LES COMBATS FACE À SES PROPRES VICES
Face aux vices de cette société, le membre de l’Entourage se retrouve comme un loup avec sa meute avec peu d’envie de faire entrer de nouvelles personnes dans son cercle, on retrouve dans cet album énormément de référence aux personnes proches de lui et au fait d’être entre eux. Parmi les références, on retrouve la subtile punchline dans Savoir-faire qui clin d’œil Barcelone d’Alpha Wann.
« S’empêcher de vivre c’est pas la vie, kiffer un peu c’est pas la mort » – IMMUNITÉ DIPLOMATIQUE
Framal disait que le vrai combat contre la vie c’est contre soi-même dans Un homme change le monde, Deen le rappelle dans P2 : « Mes seuls combats sérieux : celui contre moi-même et contre le chrono ». Il subit ses propres vices et en parle au long de cet album afin de passer d’un cercle vicieux à un cercle vertueux. Il sait qu’il est divisé en deux, entre son côté « bon » et son côté « mauvais » : « J’suis le pire et le meilleur, j’alterne » (Prado), « personne n’envisageait qu’on puisse être aussi sages et aussi sales » ou encore « Pacifiste et violent, religieux et drogué, j’suis l’pire et son contraire » (OG San).
On peut décliner ses plus gros vices en trois catégories : les vices d’addiction avec les drogues qui sont de multiples fois évoquées, les vices de l’argent avec une volonté de faire de la maille et les vices sexuelles avec ses relations complexes avec le sexe opposé. Tous ses vices il ne peut rien faire y faire car ils font partie de sa nature dans Colle à la peau.
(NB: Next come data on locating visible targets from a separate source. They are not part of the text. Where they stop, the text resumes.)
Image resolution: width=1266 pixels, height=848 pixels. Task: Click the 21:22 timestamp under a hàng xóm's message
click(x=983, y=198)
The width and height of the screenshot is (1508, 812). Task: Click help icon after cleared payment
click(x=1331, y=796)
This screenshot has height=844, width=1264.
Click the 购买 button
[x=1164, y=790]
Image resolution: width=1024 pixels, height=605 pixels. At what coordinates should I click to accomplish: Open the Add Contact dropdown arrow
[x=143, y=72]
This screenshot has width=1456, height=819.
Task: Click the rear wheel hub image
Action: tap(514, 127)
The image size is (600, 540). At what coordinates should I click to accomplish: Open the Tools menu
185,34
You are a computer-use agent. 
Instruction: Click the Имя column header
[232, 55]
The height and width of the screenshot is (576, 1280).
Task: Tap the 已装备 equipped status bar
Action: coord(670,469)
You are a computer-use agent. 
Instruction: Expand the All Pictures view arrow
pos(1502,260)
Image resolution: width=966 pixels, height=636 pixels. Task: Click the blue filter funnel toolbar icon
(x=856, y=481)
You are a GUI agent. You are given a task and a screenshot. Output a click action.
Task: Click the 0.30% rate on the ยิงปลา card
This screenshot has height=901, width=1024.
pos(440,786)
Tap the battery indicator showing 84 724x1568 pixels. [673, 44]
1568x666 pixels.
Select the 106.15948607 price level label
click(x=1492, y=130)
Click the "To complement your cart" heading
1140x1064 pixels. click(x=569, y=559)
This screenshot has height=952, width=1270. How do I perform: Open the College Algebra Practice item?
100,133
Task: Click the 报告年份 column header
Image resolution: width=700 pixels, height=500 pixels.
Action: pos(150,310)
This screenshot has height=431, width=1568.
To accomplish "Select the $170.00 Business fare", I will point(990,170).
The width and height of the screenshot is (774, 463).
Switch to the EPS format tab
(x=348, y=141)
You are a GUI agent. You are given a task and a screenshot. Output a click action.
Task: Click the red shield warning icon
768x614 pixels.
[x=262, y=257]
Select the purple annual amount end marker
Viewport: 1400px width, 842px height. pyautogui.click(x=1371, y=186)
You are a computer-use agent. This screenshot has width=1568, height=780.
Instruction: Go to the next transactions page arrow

« Aucun homme n’est sans vice, aucune vie n’est sans risque » – GRAND-PÈRE
Si être sous médical, c’est glissé subtilement dans les lignes, les phases sur l’argent sont bien plus mises en valeur. Deen n’échappe pas à cette envie d’argent à hauteur de la SACEM de Julio Iglesisas (Tout dedans) ou encore dans OG San : « Il m’faut beaucoup de liquide (beaucoup de beaucoup), de quoi acheter des piscines et remplir des piscines ». Le dernier vice est évoqué tout au long de l’album et plus particulièrement dans le morceau BNB avec Nemir. Si le morceau était prévisible et qu’on soit déçu de ne pas avoir été pris à contre-pied, le morceau avec Nemir démontre toute la cruauté d’aimer pour Deen Burbigo et sa relation complexe avec les femmes : « Au fond d’moi, je sais qu’j’suis pas mauvais, au fond d’elle, j’crois qu’je le suis encore moins » (OG San)
Enfin, ce comportement double et de loup entre être un homme bon et mauvais se bouscule tout au long de cet album : « on répond au mal par le mal, au bien par le mieux » dans Cercle Vertueux ou encore dans Piège à Loup : « Faut qu’je résiste aux tentations, j’deviens loup-garou sous demi-lune ».Malgré tout son principal objectif c’est de ne pas changer et de vivre sa vie comme il le souhaite en essayant de soigner sa personne même si son côté animal peut prendre le dessus comme il conclut dans Piège à Loup : « Tant qu’j’ai la santé, la foi, il ne suffira que d’un toit ».
Pour conclure, on se retrouve avec un très bon album de rap avec aucune volonté de faire des hits mais plutôt de faire du rap à l’inverse de certains morceaux dans Grand Cru. Le choix également de ne pas faire un album à rallonge malgré la longue absence qu’il a eue est hyper agréable car on profite mieux de chaque morceau et on ne se retrouve avec aucuns doublons. Si le Grand Cru se bonifie avec le temps, Cercle vertueux risque d’en faire tout autant.